__Data shown__.

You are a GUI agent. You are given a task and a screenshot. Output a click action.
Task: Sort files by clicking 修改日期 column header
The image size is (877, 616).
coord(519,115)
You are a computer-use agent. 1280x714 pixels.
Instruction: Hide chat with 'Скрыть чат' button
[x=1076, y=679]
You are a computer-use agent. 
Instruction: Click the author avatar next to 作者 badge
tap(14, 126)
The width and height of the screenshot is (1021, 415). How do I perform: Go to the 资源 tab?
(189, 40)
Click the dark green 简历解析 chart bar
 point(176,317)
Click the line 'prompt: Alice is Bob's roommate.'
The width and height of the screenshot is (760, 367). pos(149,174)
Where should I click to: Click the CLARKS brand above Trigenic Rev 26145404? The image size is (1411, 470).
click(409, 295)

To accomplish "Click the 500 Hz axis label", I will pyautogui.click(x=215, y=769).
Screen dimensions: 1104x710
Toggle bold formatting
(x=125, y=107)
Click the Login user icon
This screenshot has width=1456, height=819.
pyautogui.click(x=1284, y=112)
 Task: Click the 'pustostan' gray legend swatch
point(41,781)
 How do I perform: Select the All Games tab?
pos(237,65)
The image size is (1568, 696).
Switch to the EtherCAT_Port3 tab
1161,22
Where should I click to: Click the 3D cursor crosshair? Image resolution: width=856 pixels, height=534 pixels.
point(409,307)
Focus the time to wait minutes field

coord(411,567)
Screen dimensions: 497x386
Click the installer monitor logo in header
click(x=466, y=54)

__What the task requires__. Reproduce each line above without any alteration.

__Solved exercise__.
You are a GUI agent. You are given a task and a screenshot. Output a click action.
Task: Sort files by clicking 修改日期 column header
The image size is (877, 616).
coord(519,115)
You are a computer-use agent. 1280x714 pixels.
Instruction: Hide chat with 'Скрыть чат' button
[x=1076, y=679]
You are a computer-use agent. 
Instruction: Click the author avatar next to 作者 badge
tap(14, 126)
The width and height of the screenshot is (1021, 415). How do I perform: Go to the 资源 tab?
(189, 40)
Click the dark green 简历解析 chart bar
 point(176,317)
Click the line 'prompt: Alice is Bob's roommate.'
The width and height of the screenshot is (760, 367). pos(149,174)
Where should I click to: Click the CLARKS brand above Trigenic Rev 26145404? The image size is (1411, 470).
click(409, 295)

To accomplish "Click the 500 Hz axis label", I will pyautogui.click(x=215, y=769).
Screen dimensions: 1104x710
Toggle bold formatting
(x=125, y=107)
Click the Login user icon
This screenshot has width=1456, height=819.
pyautogui.click(x=1284, y=112)
 Task: Click the 'pustostan' gray legend swatch
point(41,781)
 How do I perform: Select the All Games tab?
pos(237,65)
The image size is (1568, 696).
Switch to the EtherCAT_Port3 tab
1161,22
Where should I click to: Click the 3D cursor crosshair? Image resolution: width=856 pixels, height=534 pixels.
point(409,307)
Focus the time to wait minutes field

coord(411,567)
Screen dimensions: 497x386
Click the installer monitor logo in header
click(x=466, y=54)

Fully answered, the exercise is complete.